Problem to work on> How many lines in the data contain the word "grid"? Reply with only the number.

(Items listed in a dataset)
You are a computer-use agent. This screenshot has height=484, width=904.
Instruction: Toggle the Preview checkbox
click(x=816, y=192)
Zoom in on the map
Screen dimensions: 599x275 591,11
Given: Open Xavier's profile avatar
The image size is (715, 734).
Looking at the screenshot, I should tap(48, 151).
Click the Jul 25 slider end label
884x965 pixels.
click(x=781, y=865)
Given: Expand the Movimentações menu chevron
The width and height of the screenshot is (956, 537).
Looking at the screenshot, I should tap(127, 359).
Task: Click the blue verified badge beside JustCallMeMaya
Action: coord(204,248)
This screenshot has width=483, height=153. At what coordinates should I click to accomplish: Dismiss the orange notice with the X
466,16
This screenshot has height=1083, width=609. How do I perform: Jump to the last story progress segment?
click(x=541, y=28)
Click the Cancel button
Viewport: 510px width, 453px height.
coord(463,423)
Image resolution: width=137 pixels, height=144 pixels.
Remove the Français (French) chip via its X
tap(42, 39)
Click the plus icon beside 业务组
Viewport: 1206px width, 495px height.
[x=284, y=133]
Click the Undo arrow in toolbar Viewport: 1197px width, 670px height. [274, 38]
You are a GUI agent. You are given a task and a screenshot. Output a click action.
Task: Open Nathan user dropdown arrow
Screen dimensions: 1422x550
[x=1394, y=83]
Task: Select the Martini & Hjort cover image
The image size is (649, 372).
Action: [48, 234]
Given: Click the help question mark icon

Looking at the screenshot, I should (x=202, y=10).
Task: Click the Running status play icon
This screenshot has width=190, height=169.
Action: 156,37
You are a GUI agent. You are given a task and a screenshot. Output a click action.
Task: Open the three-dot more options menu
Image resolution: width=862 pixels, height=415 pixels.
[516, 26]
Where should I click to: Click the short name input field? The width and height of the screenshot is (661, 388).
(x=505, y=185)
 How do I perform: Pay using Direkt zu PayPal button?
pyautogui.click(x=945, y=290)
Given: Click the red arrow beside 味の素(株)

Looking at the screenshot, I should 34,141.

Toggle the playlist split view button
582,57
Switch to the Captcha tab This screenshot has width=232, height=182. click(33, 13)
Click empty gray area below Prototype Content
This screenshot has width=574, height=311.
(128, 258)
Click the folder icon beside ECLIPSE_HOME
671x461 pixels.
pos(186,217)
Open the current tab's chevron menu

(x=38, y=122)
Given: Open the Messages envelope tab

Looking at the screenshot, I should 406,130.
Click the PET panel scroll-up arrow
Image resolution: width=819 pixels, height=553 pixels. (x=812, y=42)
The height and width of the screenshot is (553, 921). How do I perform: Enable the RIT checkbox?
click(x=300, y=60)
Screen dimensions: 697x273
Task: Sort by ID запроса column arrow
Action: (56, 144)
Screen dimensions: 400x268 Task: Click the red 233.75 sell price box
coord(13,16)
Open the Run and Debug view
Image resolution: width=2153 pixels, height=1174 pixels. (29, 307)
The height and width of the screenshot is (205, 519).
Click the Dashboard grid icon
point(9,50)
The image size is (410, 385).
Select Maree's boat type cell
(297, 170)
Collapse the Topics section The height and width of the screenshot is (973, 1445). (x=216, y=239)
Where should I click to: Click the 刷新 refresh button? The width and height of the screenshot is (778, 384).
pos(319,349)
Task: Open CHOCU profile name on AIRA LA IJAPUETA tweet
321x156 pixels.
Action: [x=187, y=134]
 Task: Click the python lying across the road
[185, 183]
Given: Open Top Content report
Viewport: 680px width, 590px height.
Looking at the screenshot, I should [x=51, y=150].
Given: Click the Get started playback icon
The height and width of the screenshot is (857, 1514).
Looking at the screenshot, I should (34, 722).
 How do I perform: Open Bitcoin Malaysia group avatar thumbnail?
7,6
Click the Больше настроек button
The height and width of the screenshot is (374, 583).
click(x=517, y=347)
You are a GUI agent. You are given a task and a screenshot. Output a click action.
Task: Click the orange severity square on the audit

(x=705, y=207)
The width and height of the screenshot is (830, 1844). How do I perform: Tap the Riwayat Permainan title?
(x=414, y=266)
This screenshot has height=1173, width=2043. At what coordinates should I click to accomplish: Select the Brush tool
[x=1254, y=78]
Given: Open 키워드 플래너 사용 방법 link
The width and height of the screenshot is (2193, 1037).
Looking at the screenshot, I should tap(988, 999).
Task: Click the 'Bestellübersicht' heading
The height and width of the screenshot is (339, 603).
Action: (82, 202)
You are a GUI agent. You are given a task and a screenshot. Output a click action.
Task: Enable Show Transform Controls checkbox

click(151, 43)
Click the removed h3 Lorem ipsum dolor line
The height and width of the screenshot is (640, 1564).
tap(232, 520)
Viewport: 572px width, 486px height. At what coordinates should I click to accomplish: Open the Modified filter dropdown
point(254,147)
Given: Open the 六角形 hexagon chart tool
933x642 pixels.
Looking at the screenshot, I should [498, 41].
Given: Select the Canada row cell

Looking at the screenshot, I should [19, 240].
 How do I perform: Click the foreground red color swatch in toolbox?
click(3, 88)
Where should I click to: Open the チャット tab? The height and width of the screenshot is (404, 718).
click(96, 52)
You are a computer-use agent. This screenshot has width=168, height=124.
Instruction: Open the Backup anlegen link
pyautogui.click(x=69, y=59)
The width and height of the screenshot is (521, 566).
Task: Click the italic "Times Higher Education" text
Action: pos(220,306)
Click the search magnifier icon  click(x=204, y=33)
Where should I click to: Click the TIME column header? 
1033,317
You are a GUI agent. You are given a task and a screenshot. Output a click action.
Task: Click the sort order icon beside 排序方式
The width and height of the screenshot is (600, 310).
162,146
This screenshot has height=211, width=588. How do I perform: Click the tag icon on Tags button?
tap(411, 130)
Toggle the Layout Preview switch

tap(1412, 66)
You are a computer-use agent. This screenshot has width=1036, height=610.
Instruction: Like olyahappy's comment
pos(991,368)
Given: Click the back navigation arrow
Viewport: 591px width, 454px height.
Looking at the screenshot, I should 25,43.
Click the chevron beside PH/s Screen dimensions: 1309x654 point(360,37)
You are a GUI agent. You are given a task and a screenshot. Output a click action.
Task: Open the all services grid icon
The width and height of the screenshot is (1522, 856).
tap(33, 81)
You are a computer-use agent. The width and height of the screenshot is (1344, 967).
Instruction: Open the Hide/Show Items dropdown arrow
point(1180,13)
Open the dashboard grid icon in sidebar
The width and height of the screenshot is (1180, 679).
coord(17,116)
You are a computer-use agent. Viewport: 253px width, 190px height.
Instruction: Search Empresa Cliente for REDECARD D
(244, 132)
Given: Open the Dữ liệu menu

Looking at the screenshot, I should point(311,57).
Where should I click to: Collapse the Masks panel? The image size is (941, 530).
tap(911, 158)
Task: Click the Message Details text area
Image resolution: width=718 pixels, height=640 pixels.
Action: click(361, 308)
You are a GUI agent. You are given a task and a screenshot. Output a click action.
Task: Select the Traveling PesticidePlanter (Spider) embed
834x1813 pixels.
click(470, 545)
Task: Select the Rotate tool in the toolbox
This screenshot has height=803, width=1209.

The solution> 3